## Exercise requirements
Only the lines from the one containing "The width and" to the end of the data below belong in the answer, each repeated exactly; no pictures.

Data for this exercise START

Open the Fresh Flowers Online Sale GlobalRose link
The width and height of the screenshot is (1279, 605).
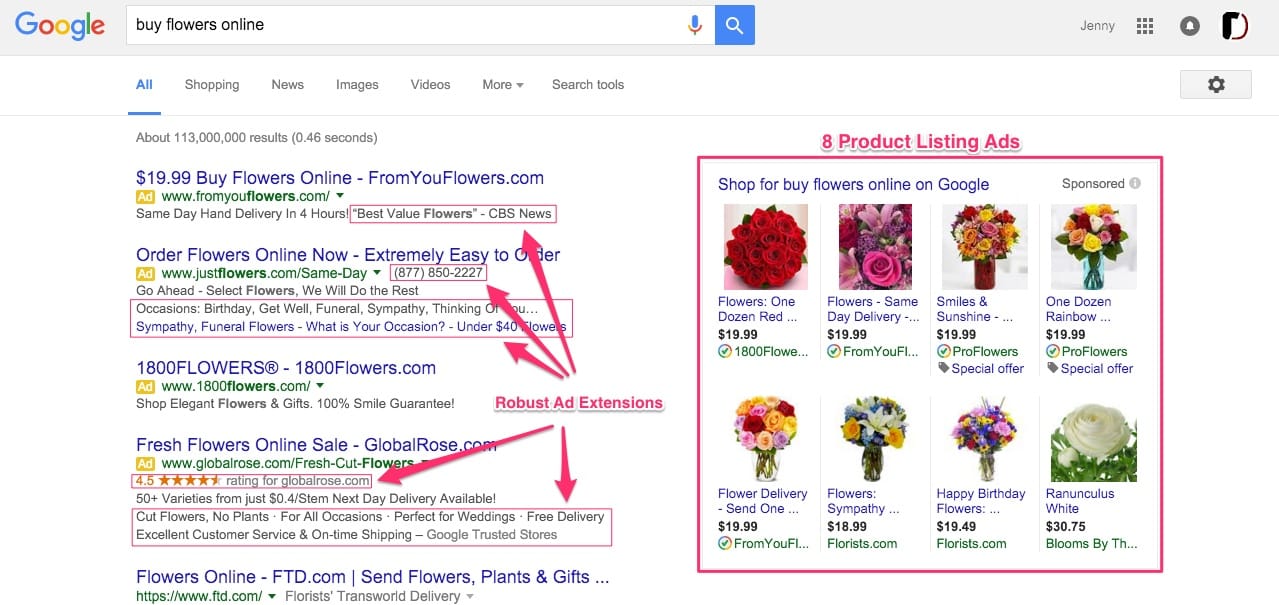(x=316, y=445)
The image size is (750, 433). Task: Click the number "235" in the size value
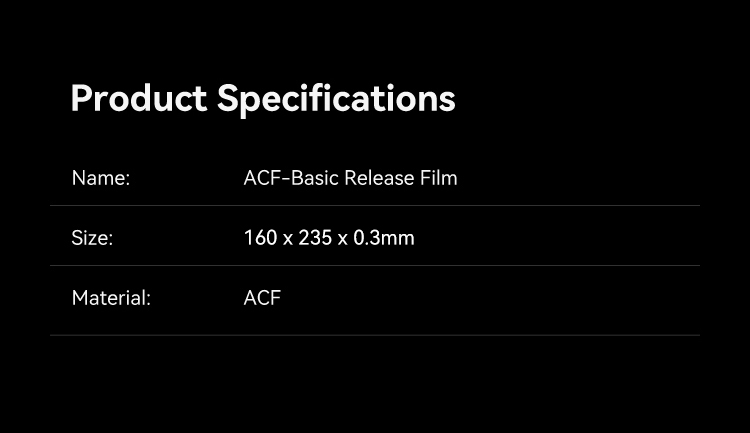[x=314, y=238]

Data for this exercise END

## Response box
The width and height of the screenshot is (1279, 605).
(x=316, y=445)
The image size is (750, 433). Task: Click the number "235" in the size value
[x=314, y=238]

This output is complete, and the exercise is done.